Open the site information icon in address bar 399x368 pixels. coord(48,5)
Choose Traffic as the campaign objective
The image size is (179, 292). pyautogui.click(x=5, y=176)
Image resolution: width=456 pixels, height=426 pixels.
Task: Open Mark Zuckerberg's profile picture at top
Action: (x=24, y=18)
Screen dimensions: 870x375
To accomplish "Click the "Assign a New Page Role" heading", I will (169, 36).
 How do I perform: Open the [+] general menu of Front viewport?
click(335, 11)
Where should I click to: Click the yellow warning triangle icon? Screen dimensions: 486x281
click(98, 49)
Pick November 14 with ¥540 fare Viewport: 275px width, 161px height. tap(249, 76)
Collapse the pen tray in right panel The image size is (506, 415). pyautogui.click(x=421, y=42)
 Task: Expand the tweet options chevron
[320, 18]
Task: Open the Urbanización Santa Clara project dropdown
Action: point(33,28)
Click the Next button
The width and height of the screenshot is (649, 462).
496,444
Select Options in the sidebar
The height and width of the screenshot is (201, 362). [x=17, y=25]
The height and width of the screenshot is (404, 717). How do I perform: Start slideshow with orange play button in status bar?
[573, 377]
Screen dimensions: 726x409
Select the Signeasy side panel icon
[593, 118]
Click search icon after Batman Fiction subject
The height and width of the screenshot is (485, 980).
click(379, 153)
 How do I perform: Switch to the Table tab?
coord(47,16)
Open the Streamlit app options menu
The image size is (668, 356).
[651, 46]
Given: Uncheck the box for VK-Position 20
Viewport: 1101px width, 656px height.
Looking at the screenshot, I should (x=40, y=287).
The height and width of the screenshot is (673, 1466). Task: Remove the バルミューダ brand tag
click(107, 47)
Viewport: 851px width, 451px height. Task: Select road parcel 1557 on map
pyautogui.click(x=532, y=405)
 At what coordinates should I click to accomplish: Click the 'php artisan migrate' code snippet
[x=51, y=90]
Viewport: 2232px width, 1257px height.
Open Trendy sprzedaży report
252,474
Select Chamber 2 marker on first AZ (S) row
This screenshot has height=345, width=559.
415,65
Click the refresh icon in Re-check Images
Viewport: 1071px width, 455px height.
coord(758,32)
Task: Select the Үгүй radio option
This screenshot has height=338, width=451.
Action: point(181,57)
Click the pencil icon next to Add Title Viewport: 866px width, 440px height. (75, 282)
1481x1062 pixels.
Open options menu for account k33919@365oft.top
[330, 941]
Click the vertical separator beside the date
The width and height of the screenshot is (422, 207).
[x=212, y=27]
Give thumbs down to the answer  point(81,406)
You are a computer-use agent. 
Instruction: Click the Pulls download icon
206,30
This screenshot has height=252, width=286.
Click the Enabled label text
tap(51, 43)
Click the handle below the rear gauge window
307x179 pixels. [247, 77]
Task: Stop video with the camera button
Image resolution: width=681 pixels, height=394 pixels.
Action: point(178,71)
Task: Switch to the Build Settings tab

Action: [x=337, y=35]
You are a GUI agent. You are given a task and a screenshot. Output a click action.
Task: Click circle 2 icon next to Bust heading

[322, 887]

EXERCISE OBJECTIVE
Which lines of the records above contain the word "This"? Copy each of them in full.

SOLUTION TO THE EXERCISE
This screenshot has height=345, width=559.
This screenshot has height=338, width=451.
This screenshot has height=252, width=286.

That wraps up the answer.